Em uma série de ataques recentes no Iraque,
militantes sunitas e jihadistas do Estado Islâmico do Iraque e do Levante
(Isis, na sigla em inglês) tomaram o controle de cidades importantes, além de
poços de petróleo e de fronteiras no norte do país. A BBC entrevistou
três iraquianos para saber quais são os seus temores e as suas esperanças.
Confira os depoimentos.
Mohamed,
28 anos, Mosul
Tudo em Mosul (norte do Iraque) está normal. As pessoas estão indo para
o trabalho e não há tantos problemas. O único incidente de que eu ouvi falar
aconteceu no sábado, quando um avião lançou dois mísseis em uma casa
abandonada. Os proprietários tinham deixado a cidade duas semanas antes do
bombardeio.
Há um problema de fornecimento de gasolina, uma vez que falta
combustível. Os carros estão fazendo longas filas em frente aos postos de
gasolina e lá permanecem por horas a fio.
Mas as condições de vida aqui são melhores do que no passado. Agora as
estradas estão abertas e nós podemos ir e voltar do trabalho mais facilmente.
Antes, o Exército costumava fechar todas as estradas que davam acesso a uma
única área, por exemplo, deixando apenas uma via aberta com um posto de
controle. Por causa disso, sempre havia congestionamento.
Eu demorava mais ou menos 30 minutos para chegar ao trabalho. Agora, só
levo cinco. Eu trabalho em um restaurante e as famílias não deixaram de
frequentá-lo. Você pode ver pessoas na rua até meia-noite.
Os insurgentes estão por toda a parte. Eles organizam o trânsito e
asseguram que os comerciantes não vendam os produtos por preços abusivos.
Em geral, a relação da população com os rebeldes é boa. Eles
participaram de duas grandes passeatas desde que chegaram à cidade. A última,
na quinta-feira, contou com apoio popular.
Os insurgentes também afirmaram que integrantes do Exército e da polícia
seriam libertados se entregassem as armas e desertassem.
Como resultado, tenho visto muitos ex-soldados e policiais que vão para
as mesquitas, onde os rebeldes se reúnem, para anunciar a deserção e se
arrepender de seus atos.
A maioria dos insurgentes é de iraquianos de Mosul. Há outros que
integram o grupo Isis e eles são, em sua maioria, árabes. Falei com um deles e
ele disse que era da Arábia Saudita. Também há rebeldes da Síria e do Líbano.
Nem sempre temos conexão à internet aqui. Isso significa que a nossa voz
é bloqueada e não podemos mostrar a verdade ao mundo.

* **Tarefa escrita**
Redigite sem alterações a parte do texto acima sobre Mosul que vai de "Em geral, a" a "com apoio popular.", inclusive.

* **Informações fornecidas**
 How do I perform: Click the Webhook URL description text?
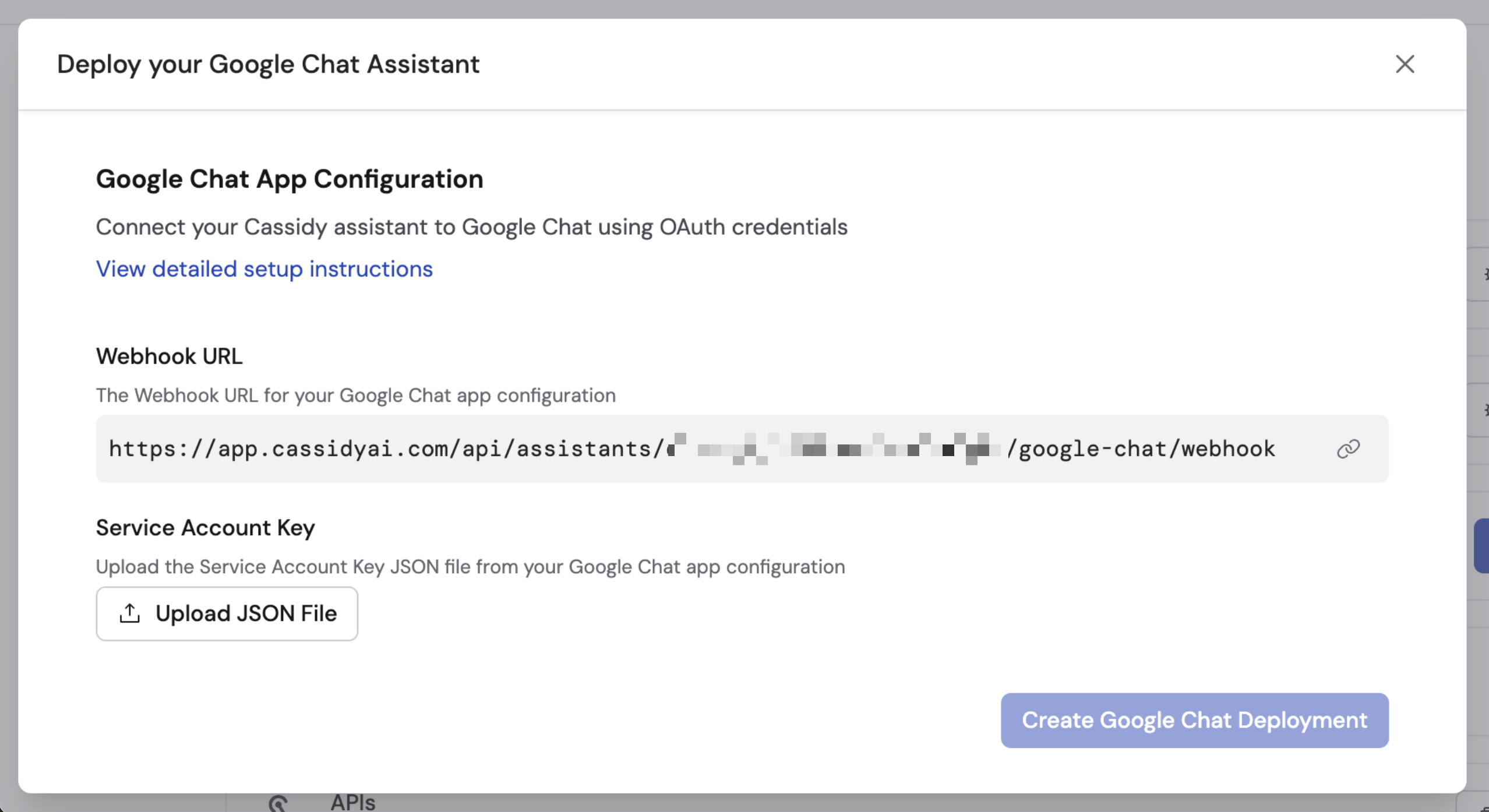pyautogui.click(x=356, y=395)
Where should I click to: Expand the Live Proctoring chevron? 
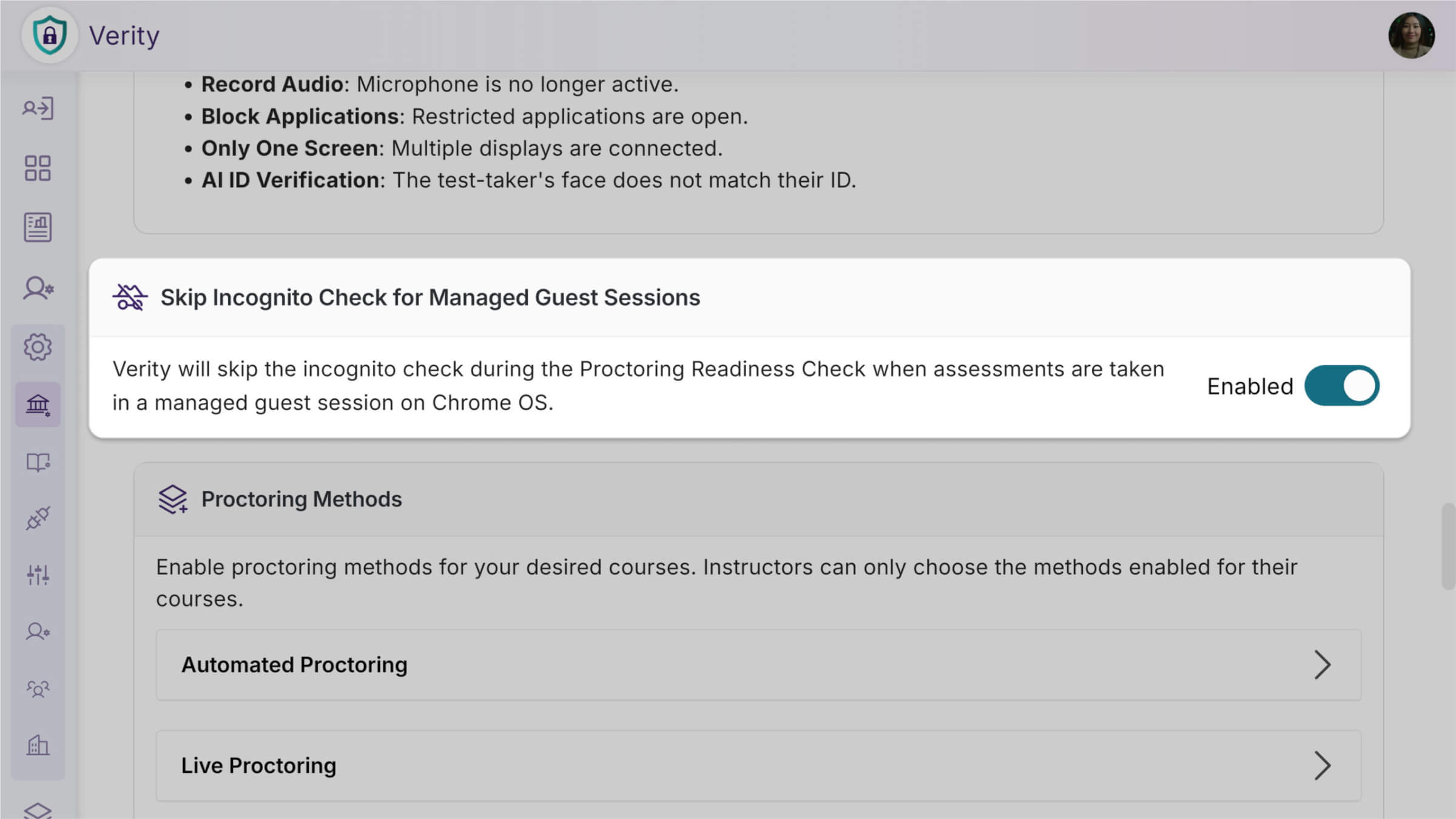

* **Resposta do exercício**
Em geral, a relação da população com os rebeldes é boa. Eles
participaram de duas grandes passeatas desde que chegaram à cidade. A última,
na quinta-feira, contou com apoio popular.